Using artificial intelligence in drug design would give pharmaceutical research a boost, says Gisbert Schneider. In the medium term, computers could even carry out experiments autonomously.
Designing drugs is a complex and challenging task. How do you create effective new medicines without adverse side effects to address the world’s most pressing health issues? Medical chemists have to consider an array of interactions: drugs interact with cells and organs in the human body in many ways, and these often differ widely from one patient to another. While iterative, often automated, testing methods in the lab have yielded numerous potential starting points for drug development, there are limitations when it comes to designing and selecting the most promising drug candidates. The drug designer must choose from an estimated 1060 druglike molecules that could – only theoretically – be synthesized. What’s more, it takes years of on-the-job-training to become a knowledgeable expert in medicinal chemistry.

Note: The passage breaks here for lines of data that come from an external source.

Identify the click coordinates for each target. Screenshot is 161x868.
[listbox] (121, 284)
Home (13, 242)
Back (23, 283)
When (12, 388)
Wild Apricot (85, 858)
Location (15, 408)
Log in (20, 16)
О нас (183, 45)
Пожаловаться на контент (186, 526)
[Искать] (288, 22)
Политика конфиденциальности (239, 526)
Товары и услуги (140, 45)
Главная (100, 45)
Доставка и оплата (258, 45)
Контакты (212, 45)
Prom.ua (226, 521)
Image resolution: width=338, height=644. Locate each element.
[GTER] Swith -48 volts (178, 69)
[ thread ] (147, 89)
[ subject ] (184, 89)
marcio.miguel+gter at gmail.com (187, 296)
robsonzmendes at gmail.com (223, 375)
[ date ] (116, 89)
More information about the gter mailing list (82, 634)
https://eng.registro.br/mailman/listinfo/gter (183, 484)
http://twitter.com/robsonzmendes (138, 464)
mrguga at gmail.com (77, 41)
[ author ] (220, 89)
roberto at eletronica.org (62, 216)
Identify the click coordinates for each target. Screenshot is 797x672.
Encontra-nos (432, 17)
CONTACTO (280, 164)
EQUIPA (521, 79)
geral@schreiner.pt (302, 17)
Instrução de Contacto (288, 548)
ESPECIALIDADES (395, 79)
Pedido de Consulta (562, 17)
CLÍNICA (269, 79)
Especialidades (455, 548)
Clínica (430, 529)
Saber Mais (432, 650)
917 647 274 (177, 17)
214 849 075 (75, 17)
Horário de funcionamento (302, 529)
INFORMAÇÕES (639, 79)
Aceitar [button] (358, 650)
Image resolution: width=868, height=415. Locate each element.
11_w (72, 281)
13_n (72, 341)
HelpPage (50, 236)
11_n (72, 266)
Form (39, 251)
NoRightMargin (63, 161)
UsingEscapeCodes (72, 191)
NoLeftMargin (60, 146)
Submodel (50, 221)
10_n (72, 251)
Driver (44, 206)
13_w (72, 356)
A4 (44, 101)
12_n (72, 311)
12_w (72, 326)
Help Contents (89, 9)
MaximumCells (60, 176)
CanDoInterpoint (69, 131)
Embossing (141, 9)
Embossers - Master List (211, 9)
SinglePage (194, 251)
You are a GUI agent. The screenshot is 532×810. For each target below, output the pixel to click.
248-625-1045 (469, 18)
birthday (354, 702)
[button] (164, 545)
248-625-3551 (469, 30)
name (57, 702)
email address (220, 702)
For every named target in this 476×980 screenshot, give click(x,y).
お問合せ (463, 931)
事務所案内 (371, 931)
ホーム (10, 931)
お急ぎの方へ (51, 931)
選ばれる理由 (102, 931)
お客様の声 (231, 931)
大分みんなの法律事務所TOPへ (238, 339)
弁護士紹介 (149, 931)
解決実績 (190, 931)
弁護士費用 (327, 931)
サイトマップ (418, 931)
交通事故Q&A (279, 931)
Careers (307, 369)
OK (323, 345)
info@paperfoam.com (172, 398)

This is where artificial intelligence (AI) and machine learning could come in. Deploying AI to assist chemists in the drug design process holds promise for making better decisions: It is much more efficient than the human mind when it comes to sieving through “big” data, AI generates reproducible results and supports the discovery process by considering many project targets in parallel.
The perfect partner?
Better drugs, discovered and delivered faster – AI sounds like an ideal partner in the lab. But while a chemistry-savvy AI system might outperform a human chemist in some respects by processing problems the human mind struggles with, it’s no silver bullet. In fact our expectations regarding AI-assisted drug design may be too high: we have to concede our imperfect understanding of human disease mechanisms. Only when presented with appropriate data will a machine intelligence learn meaningful relationships between drug molecules and their physiological effects.
This is why our scientists need not fear that computers will replace them altogether – in fact more medicinal chemists will be needed if we’re to continue making advances in this field. Already, AI models support our decision-making in drug discovery, but integrating AI into an automated drug design process will require new thinking: it will change the setting, just as the software and technology of recent years has done in predicting properties to a high degree of accuracy much faster than in a lab without automation.
With ongoing automation, we can foresee computers conducting experiments productively and autonomously with the help of robotics in three to five years’ time. This is indeed already being tested in certain places, particularly at ETH Zurich and in industry. We can also expect AI to predict the effects of substances at an earlier stage of development and suggest new chemical structures with the desired properties. This would mean that fewer substances that turn out not to be effective would need to be tested.
In the long run, AI may hold the key to unlocking the door to more effective and more accessible personalised medicine. But it will take continuing research and investment in this field, and fresh interdisciplinary thinking from experts in the AI, chemistry, pharmaceuticals and biotech domain.